Les opérations de l’OTAN

L’OTAN est engagée dans les opérations suivantes :

Afghanistan

L’Afghanistan constitue l’engagement opérationnel le plus important de l’Alliance à ce jour. Depuis janvier 2015, la contribution de l’OTAN à la sécurité de l’Afghanistan repose sur trois piliers :

- A court terme, la mission Resolute Support. RSM est une mission de formation, soutien et assistance aux forces de sécurité afghanes (FSA), qui a été lancée le 1er janvier 2015. RSM a pris la relève de la mission de la Force internationale d’assistance à la sécurité (FIAS / ISAF) qui avait été créée en 2001, et qui était dirigée par l’OTAN depuis août 2003. Sous le commandement du général américain John Nicholson, RSM regroupe 13 459 soldats de 39 pays (26 alliés – seuls la France et le Canada ne contribuent pas en effectifs - et 13 partenaires). Suivant un modèle régional et flexible, la mission est articulée en quatre commandements provinciaux et un pôle principal, dans la capitale afghane. Lorsque les conditions sécuritaires le permettront, la mission sera adaptée en vue de recentrer son dispositif sur Kaboul ;

- A moyen terme, le financement multilatéral des forces de sécurité afghanes (FSA), via différents fonds fiduciaires créés lors du sommet de Chicago en mai 2012 ;

- A plus long terme, un partenariat durable renforcé (Enduring Partnership) entre l’OTAN et l’Afghanistan visant à consolider les principaux acquis opérationnels tout en préparant la voie vers un partenariat normalisé.

Kosovo

À ce jour, environ 4.300 soldats opèrent au Kosovo dans le cadre de la Force pour le Kosovo (KFOR).

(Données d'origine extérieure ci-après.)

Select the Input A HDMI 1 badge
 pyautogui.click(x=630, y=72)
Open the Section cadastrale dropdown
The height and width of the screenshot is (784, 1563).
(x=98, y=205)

Entrées pour la première fois au Kosovo en juin 1999, les troupes de la KFOR ont maintenu une présence forte sur tout le territoire afin de préserver la paix. À la suite de la déclaration d’indépendance du Kosovo en février 2008, l’OTAN a décidé de maintenir cette présence, sur la base de la résolution 1244 du Conseil de sécurité des Nations Unies. Depuis lors, elle a contribué à la constitution d’une force de sécurité pour le Kosovo, force dotée d’un armement léger, chargée d’assumer des tâches de sécurité qui ne sont pas du ressort de la police.

Surveillance de la Méditerranée et de la mer Egée

Au lendemain des attentats du 11 septembre 2001, l’OTAN a commencé à prendre des mesures visant à élargir les options disponibles pour lutter contre la menace du terrorisme international. En octobre 2001, elle a lancé, dans le cadre de l’article 5, l’opération de surveillance maritime Active Endeavour (OAE), axée sur la détection et la dissuasion des activités terroristes en Méditerranée. Depuis avril 2003, l’OTAN visite systématiquement les navires suspects. Ces visites coopératives se déroulent avec l’accord du commandant de bord et de l’État du pavillon et sont conformes au droit international. Le sommet de Varsovie en juillet 2016 a acté la transformation de l’opération Active Endeavour, en la déliant de la référence à l’article 5 du Traité de l’Atlantique nord, en une opération de sûreté maritime, renommée Sea Guardian.

Par ailleurs, le 11 février 2016, les ministres de la Défense de l’OTAN ont décidé de donner une réponse favorable à une initiative germano-turque, soutenue par la Grèce, visant à impliquer l’Alliance dans la gestion de la crise des migrants et des réfugiés en mer Egée. L’OTAN s’associe donc à l’effort international de gestion de cette crise en déployant depuis cette date des bâtiments des Alliés dans la zone, en étroite coopération avec Frontex, l’agence de l’Union européenne responsable de la gestion des frontières. La France a participé à ces activités jusqu’au 13 juillet 2016.

Soutien à l’Union africaine

Bien au-delà des limites de la région euro-atlantique, l’Alliance soutient l’Union africaine (UA) dans ses missions de maintien de la paix sur le continent africain.

Depuis juin 2007, l’OTAN appuie la mission de l’Union africaine en Somalie (AMISOM) en fournissant un soutien en matière de transport aérien aux troupes de maintien de la paix de l’UA. Ce soutien est prolongé par le Conseil de l’Atlantique Nord par périodes de six mois. L’OTAN continue également de collaborer avec l’Union africaine afin de définir d’autres domaines dans lesquels l’Alliance pourrait appuyer la Force africaine en attente.

  • A noter par ailleurs que l’opération Ocean Shield de lutte contre la piraterie au large de la Corne de l’Afrique, après avoir contribué à faire significativement diminuer la menace dans cette région, a été fermée le 15 décembre 2016.